December 12, 2019

filmsgraded.com:
Sullivan's Travels (1941)
Grade: 71/100

Director: Preston Sturges
Stars: Joel McCrae, Veronica Lake, Eric Blore

What it's about. Successful Hollywood studio director Joel McCrae is tired of making frivolous comedies. He wants to make a movie about the hardships experienced by the poor in America. Studio producers Robert Warwick and Porter Hall try to talk him out of it, but McCrae is determined.

McCrae decides to become a hobo for a few weeks to get direct knowledge about poverty. His two servants, Robert Greig and Eric Blore, respectively enable and criticize his decision. McCrae cannot be dissuaded, but he is shadowed in his highway walks in bum attire by a large camper filled with studio press agents, publicity writers, cameramen, and black cook Charles R. Moore.

McCrae manages to ditch them, courtesy of teen go-cart driver Payne B. Johnson. Hungry, he stops at a diner, but cannot pay for a meal. Because it is a movie, gorgeous siren Veronica Lake is not only at this obscure diner, but starts up a conversation with him and buys his lunch. Lake, a failed actress, is about to return home back East, but drops those plans to hang out with McCrae, who reveals he is a highly compensated Hollywood film director in order to keep her out of trouble.

McCrae briefly returns to his palatial home and servants, with Lake as his houseguest. But McCrae is set on living the hobo life. Because it's a movie, he can't shake Lake, so the two tramp together until McCrae becomes ill and coincidentally encounters the camper purportedly still on his trail.

McCrae recovers at home, but events take a dark turn after McCrae decides to pass out five dollar bills (worth $100 in 2019 dollars) to bums.
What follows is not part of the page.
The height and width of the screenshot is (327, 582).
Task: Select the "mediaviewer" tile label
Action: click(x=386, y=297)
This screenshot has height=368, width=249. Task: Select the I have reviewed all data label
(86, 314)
Inevitably, one of the bums tails him and assaults him. Because it is a movie, McCrae ends up with amnesia, hits a man with a rock, and is sentenced to six years hard labor at a remote prison camp, where his only friend is kindly trustee Jimmy Conlin. Somehow, a happy ending is contrived, with McCrae and Lake free to marry despite McCrae's freeloading former wife Jane Buckingham.
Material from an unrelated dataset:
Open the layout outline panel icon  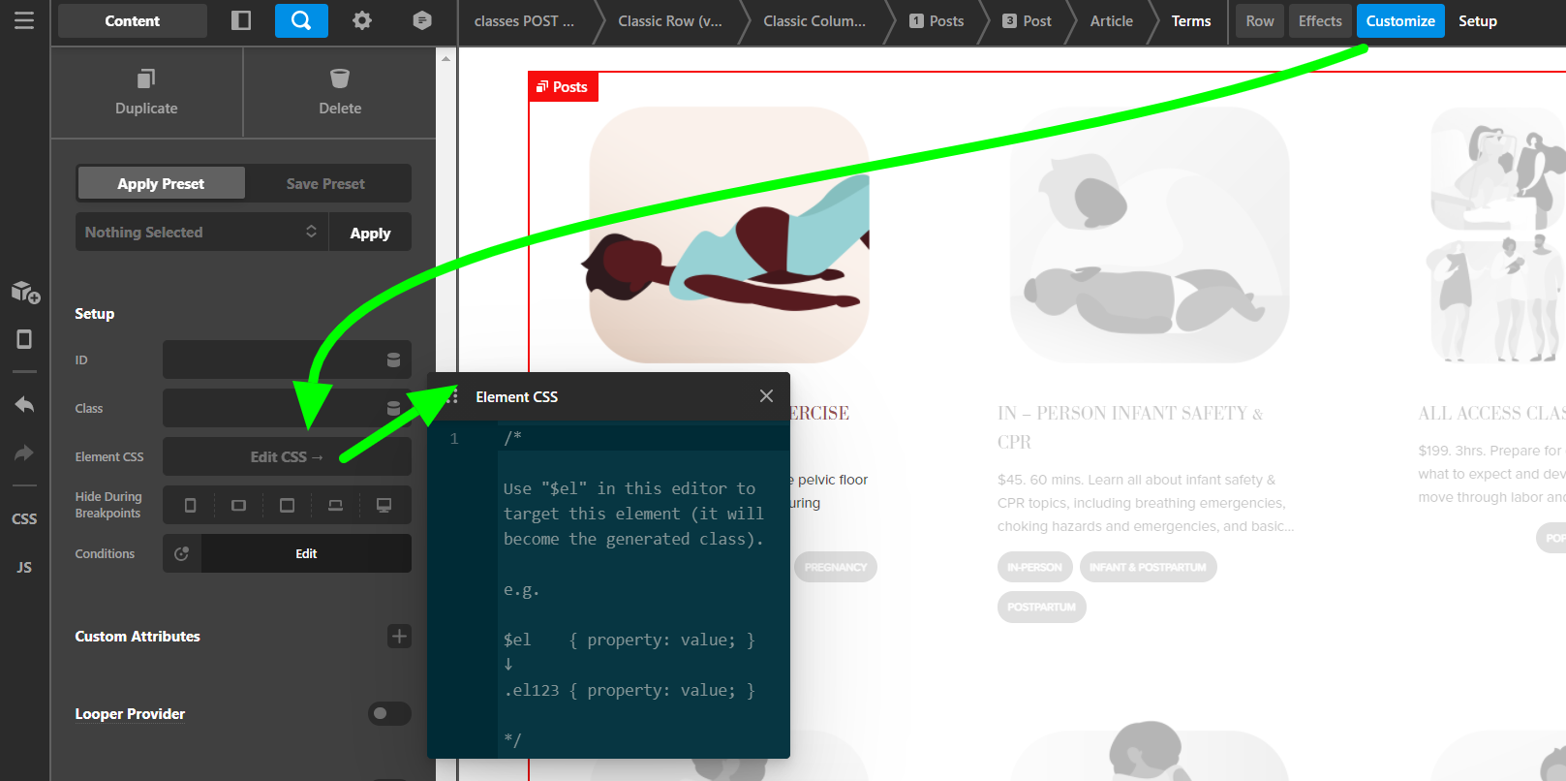click(241, 20)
How others will see it. Sturges' 1940s films developed a posthumous following among classic film lovers. Today, he ranks among the best-known directors from that decade. His relatively early death, and abrupt career decline, make him a sympathetic figure in film lore. It helps that most of his movies are good, particularly those made at Paramount.

Sullivan's Travels is now the most acclaimed of all his efforts as writer-director, just ahead of The Lady Eve and The Palm Beach Story. The first two films were eventually added to the National Film Registry, but none of three were Oscar-nominated, aside from Monckton Hoffe's original story. Sturges' three Oscar nominations were all for his screenplays, in three movies seen less often today (The Great McGinty, The Miracle of Morgan's Creek, Hail the Conquering Hero.)

But Sullivan's Travels is most loved, if not for its message that poverty exists and life sucks for the poor. At imdb.com, the user vote total of 22K is high for a 1941 movie, and the user rating of 8.0 (out of 10) is very high. It is consistent across demographics, though American viewers grade it more highly than do foreigners (8.2 versus 7.8).

The user reviews are as rapturous as expected, i.e. "Reckless, Tightrope Masterpiece", "The Perfect Film", "Deserves Its Lofty Reputation." Most of the credit goes to Sturges, McCrae, and Lake.

How I felt about it. It is interesting that Sullivan's Travels turned out to be the best known film in the career of Veronica Lake. She was lucky to have made it at all, since she was about six months pregnant during its filming. She doesn't show up in the movie until the second reel, and her character actually has no need to be present, except that, as McCrae points out, "There's always a girl in the picture."

It is almost inconceivable that Lake would volunteer to live as a hobo with McCrae, getting fleas, standing in line at soup kitchens, and sleeping on the floor with stinking bums. Almost no one would voluntarily live such an existence, and events turn out as calamitous as might be expected.

Also, just because you are a celebrated studio director doesn't mean you have a "get out of prison" Monopoly card in your pocket. McCrae would have to be pardoned by the governor of California to escape the chain gang.

The film's unexpected transitions from comedy to serious drama also occur in the Coen brothers movies. Clearly, they adopted O Brother, Where Art Thou? (the fictional novel in the present movie) as a film title as a tribute to Sturges, whose tumultuous career at Hollywood as a writer and director was finished at age 50.

Sturges is at his best here in slapstick and dramatic scenes. When G-forces act on the camper, throwing its occupants to and fro, it is impressive. The motorcycle cop with mud on his face, Lake and McCrae falling into the pool, those scenes also work. Sturges succeeds with tragedy in the labor camp scenes. The hobo thief's demise by locomotive is less effective, but Sturges' hand was forced by the Production Code.